When the 2014 Farm Bill was enacted and then the subsequent 2018 Agricultural Improvement Act, it federally legalized cannabis below 0.30% THC, classifying such as industrial hemp. At first, this distinguishing characteristic seemed like an easily measurable distinction between industrial hemp and high THC cannabis. Turns out local police forces and even entire states haven’t figured out a simple, affordable and effective way to test cannabis flower for actual THC content.
To Prosecute or Not
States like Texas are facing a conundrum on the streets. With the explosion of the CBD craze and blossoming market for hemp flower, making the distinction between legal hemp flower and illegal cannabis (THC over 0.30%) is proving much more difficult than anticipated. While Texas does have the option to send samples off for lab testing to determine if cases are indeed prosecutable, the associated costs are obviously hard to justify for a low-level misdemeanor. The fact remains that physical senses alone can not distinguish the THC content of cannabis. Neither sight nor smell of cannabis flower can distinguish the THC content and its corresponding legality and standard field tests the majority of law enforcement uses merely tests for THC presence but has no consideration for content percentage.
No Test, No Case
Because of the difficulty to continue criminal proceedings in possession cases without a reasonable doubt, nine out of 10 of Texas’ most populous counties indicated in July 2019 that they would drop or not prosecute low-level cannabis cases. This has led to a 66% decrease in cannabis possession cases filed with the courts. Not everyone agrees with the move to eliminate low-level prosecutions in Texas. Despite the fact that if tests were requested for all of the state’s cases every year, the Department of Public Safety would be inundated with such a huge backlog that it would likely never get caught up, Gov. Greg Abbott, Lt. Gov. Dan Patrick, House Speaker Dennis Bonnen, and Texas Attorney General Ken Paxton sent a letter to district and county attorneys urging them to continue prosecuting the cases.
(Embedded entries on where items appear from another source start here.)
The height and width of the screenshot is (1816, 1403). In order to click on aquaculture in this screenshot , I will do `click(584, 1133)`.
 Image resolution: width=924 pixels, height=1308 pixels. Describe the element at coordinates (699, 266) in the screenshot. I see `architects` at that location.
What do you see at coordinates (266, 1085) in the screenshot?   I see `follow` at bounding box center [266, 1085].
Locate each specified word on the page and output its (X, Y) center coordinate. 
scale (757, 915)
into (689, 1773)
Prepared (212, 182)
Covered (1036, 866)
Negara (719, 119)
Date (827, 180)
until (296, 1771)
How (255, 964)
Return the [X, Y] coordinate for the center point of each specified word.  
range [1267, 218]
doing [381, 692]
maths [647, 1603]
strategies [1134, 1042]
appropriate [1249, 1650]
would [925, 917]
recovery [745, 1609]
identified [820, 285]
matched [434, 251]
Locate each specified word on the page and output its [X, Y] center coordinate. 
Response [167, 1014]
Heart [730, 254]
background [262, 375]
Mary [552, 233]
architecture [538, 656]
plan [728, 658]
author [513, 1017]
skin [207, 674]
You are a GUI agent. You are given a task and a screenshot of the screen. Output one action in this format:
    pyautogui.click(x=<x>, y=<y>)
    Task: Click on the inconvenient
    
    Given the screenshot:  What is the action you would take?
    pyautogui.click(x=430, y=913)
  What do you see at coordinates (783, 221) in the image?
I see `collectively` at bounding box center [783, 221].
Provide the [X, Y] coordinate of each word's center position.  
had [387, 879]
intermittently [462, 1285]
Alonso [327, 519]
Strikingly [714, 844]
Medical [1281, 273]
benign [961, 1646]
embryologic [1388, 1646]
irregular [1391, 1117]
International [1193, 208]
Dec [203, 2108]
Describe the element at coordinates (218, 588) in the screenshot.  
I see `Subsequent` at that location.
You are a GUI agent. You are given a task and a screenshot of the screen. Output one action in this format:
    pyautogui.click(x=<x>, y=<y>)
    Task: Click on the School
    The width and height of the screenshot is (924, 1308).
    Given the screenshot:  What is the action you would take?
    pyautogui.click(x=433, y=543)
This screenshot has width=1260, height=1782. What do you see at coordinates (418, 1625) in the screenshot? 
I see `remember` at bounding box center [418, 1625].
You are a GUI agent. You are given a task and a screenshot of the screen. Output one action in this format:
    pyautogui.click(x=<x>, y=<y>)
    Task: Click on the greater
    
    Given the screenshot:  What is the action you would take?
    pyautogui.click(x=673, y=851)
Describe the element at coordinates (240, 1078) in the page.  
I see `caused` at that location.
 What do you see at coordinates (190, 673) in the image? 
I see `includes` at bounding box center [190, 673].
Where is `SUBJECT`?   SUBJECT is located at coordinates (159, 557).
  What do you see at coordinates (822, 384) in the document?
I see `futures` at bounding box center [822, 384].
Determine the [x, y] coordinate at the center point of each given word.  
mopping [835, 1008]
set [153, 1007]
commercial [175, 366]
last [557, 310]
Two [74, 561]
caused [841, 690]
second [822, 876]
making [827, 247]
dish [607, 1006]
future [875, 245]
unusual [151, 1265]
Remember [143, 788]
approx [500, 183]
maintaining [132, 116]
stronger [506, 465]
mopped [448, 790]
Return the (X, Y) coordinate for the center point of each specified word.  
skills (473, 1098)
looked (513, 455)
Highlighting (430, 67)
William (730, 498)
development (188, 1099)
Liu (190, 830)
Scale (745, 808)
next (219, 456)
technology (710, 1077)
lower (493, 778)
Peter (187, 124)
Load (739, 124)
In January 2020 Austin City Council approved a resolution to stop arresting or ticketing people for most low-level cannabis possession offenses, but the next day police Chief Brian Manley made clear he had no plans to do so. The council’s resolution prohibited using city funds or personnel to conduct such testing in non-felony cannabis cases. This inconsistency among legislators and representatives in Texas is a mere symptom of the overall lack of nationwide consensus.
The cost associated with cannabis prohibition in any form is inhibiting progress in many areas of economic and social growth. While Texas may be taking a step forward by lessening low-level prosecutions, the confusion amongst the population in addition to contradictory representation is definitely not an ideal democracy. Low-level cannabis prosecutions shouldn’t be a priority of any police force and perhaps this is a move in the right direction regardless of how it seems to be playing out.